WORK REQUIRED → Copy the following material word for word, keeping every line and its spacing unchanged.

GIVEN RECORDS →
+ + + +

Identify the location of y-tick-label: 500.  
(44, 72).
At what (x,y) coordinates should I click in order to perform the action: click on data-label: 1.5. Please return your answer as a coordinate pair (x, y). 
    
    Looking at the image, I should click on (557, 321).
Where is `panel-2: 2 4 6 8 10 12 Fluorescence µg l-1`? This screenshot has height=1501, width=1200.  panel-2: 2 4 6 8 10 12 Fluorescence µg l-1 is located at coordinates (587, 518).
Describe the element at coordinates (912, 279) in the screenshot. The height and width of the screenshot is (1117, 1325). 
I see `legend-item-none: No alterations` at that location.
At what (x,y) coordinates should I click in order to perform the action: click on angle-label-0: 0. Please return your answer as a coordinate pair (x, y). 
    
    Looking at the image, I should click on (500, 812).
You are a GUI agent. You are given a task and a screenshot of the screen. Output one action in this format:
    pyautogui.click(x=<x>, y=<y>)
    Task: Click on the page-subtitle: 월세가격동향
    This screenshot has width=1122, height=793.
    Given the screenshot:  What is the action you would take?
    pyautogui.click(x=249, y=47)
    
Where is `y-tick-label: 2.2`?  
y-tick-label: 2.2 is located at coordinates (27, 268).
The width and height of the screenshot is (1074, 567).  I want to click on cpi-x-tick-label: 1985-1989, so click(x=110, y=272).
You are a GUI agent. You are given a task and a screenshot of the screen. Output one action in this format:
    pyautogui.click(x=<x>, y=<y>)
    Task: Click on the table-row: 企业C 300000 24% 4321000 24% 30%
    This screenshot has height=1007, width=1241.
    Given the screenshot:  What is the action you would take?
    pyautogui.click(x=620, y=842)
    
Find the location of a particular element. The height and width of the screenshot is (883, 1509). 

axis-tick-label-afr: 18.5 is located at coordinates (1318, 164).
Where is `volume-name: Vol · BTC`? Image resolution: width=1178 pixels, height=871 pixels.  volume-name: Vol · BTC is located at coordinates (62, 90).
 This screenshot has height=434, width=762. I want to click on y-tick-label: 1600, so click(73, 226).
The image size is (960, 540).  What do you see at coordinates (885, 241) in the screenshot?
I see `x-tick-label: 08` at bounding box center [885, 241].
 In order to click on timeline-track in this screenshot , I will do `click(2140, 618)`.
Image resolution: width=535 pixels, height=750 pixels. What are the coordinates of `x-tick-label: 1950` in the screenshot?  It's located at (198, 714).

+ + + +

RESPONSE BOX →
Identify the location of y-tick-label: 500.  
(44, 72).
At what (x,y) coordinates should I click in order to perform the action: click on data-label: 1.5. Please return your answer as a coordinate pair (x, y). 
    
    Looking at the image, I should click on (557, 321).
Where is `panel-2: 2 4 6 8 10 12 Fluorescence µg l-1`? This screenshot has height=1501, width=1200.  panel-2: 2 4 6 8 10 12 Fluorescence µg l-1 is located at coordinates (587, 518).
Describe the element at coordinates (912, 279) in the screenshot. The height and width of the screenshot is (1117, 1325). 
I see `legend-item-none: No alterations` at that location.
At what (x,y) coordinates should I click in order to perform the action: click on angle-label-0: 0. Please return your answer as a coordinate pair (x, y). 
    
    Looking at the image, I should click on (500, 812).
You are a GUI agent. You are given a task and a screenshot of the screen. Output one action in this format:
    pyautogui.click(x=<x>, y=<y>)
    Task: Click on the page-subtitle: 월세가격동향
    This screenshot has width=1122, height=793.
    Given the screenshot:  What is the action you would take?
    pyautogui.click(x=249, y=47)
    
Where is `y-tick-label: 2.2`?  
y-tick-label: 2.2 is located at coordinates (27, 268).
The width and height of the screenshot is (1074, 567).  I want to click on cpi-x-tick-label: 1985-1989, so click(x=110, y=272).
You are a GUI agent. You are given a task and a screenshot of the screen. Output one action in this format:
    pyautogui.click(x=<x>, y=<y>)
    Task: Click on the table-row: 企业C 300000 24% 4321000 24% 30%
    This screenshot has height=1007, width=1241.
    Given the screenshot:  What is the action you would take?
    pyautogui.click(x=620, y=842)
    
Find the location of a particular element. The height and width of the screenshot is (883, 1509). 

axis-tick-label-afr: 18.5 is located at coordinates (1318, 164).
Where is `volume-name: Vol · BTC`? Image resolution: width=1178 pixels, height=871 pixels.  volume-name: Vol · BTC is located at coordinates (62, 90).
 This screenshot has height=434, width=762. I want to click on y-tick-label: 1600, so click(73, 226).
The image size is (960, 540).  What do you see at coordinates (885, 241) in the screenshot?
I see `x-tick-label: 08` at bounding box center [885, 241].
 In order to click on timeline-track in this screenshot , I will do `click(2140, 618)`.
Image resolution: width=535 pixels, height=750 pixels. What are the coordinates of `x-tick-label: 1950` in the screenshot?  It's located at (198, 714).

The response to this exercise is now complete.